The concept or design of a study is another critical factor that is discussed in the Perspective. Lewis points out that it may not be impossible to answer certain questions with the tissue specimens available. In many cases this leads to a choice between not conducting a study or of obtaining data that are flawed. Because of the wide range of variables and limited number of postmortem samples available, it is often impossible to match tissues in a meaningful way. This highlights a major need in the field for collection of additional tissue specimens from both healthy and ill patients that will provide a greater resource base for postmortem work. Lewis also points out the critical need for the use of systematic, uniform random sampling (stereological principles) for postmortem analysis. This type of unbiased stereology is the accepted standard for cell counting in preclinical studies and should be the standard for human postmortem studies as well.
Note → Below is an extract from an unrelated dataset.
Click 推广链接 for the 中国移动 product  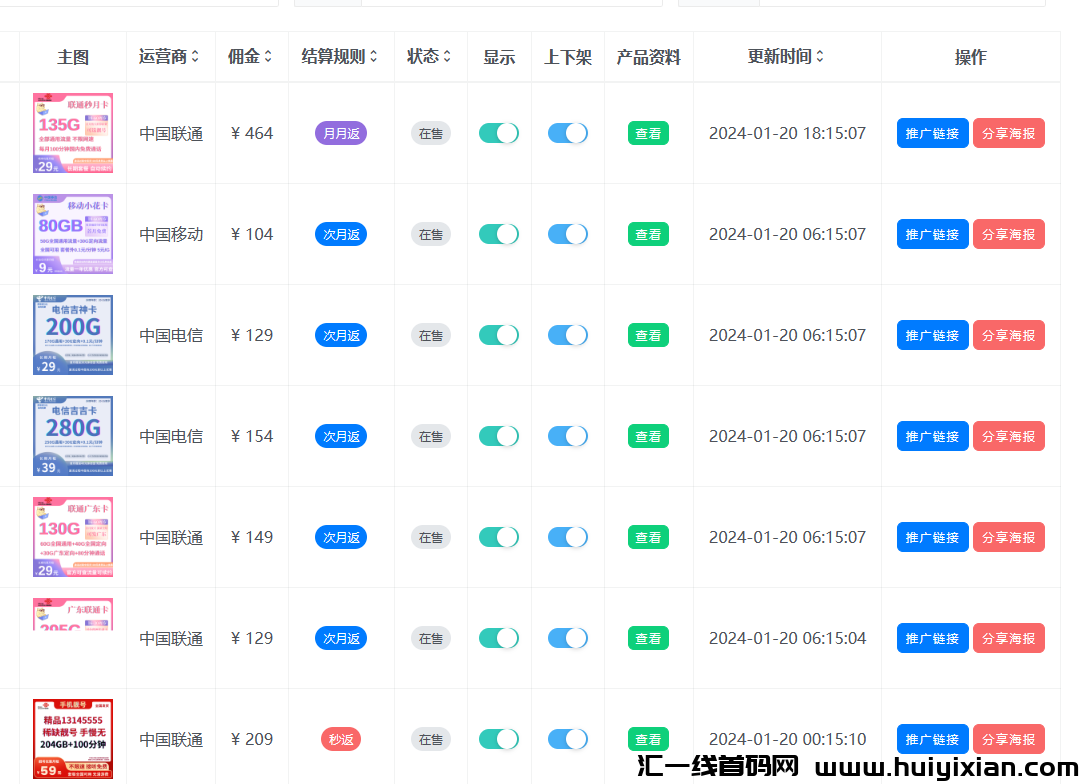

The last section addresses the control for confounds, including the influence of length of illness, comorbidity with other illnesses, and exposure to therapeutic drugs. The best way to control for these confounds is to have the appropriate controls, including samples from individuals who are ill for different lengths of time, who have one or more illnesses, or who are on or off medication at the time of death. Those controls are clearcut and straightforward, but require a large bank of specimens from healthy subjects and ill patients with a variety of backgrounds and environmental exposures. This is a clear limitation and again emphasizes the need for continued collection and development of postmortem brain banks. Another approach for dealing with some of these problems is to model confounds in rodents or nonhuman primates, for example, the influence of different types of medication.

Continued use and improvement of postmortem studies will contribute to the difficult task of elucidating the neurobiological abnormalities underlying major psychiatric illnesses such as anxiety, depression, and schizophrenia. Moreover, postmortem studies can be combined with genetic and brain imaging approaches in a complimentary fashion. For example, studies of brain tissue can determine the outcome of a genetic mutation that has been identified (i.e., is the expression of the mutated gene altered), or conversely can determine if altered expression of a novel gene identified by postmortem analysis results from a genetic abnormality (i.e., is the altered expression a result of a gene mutation). The latter possibility is especially exciting with the advent of DNA microarray approaches that allow for the analysis of thousands of genes on a single chip and is not limited to preconceived hypotheses. The ability to characterize molecular and cellular alterations will be accomplished at a more rapid rate when the number and quality of brain specimens is substantially increased and with continued improvements in the design of studies. Although this is an extremely complex and difficult task, the use of postmortem tissue as a component of multidisciplinary approaches offers the hope of improving the diagnosis and treatment debilitating psychiatric illnesses.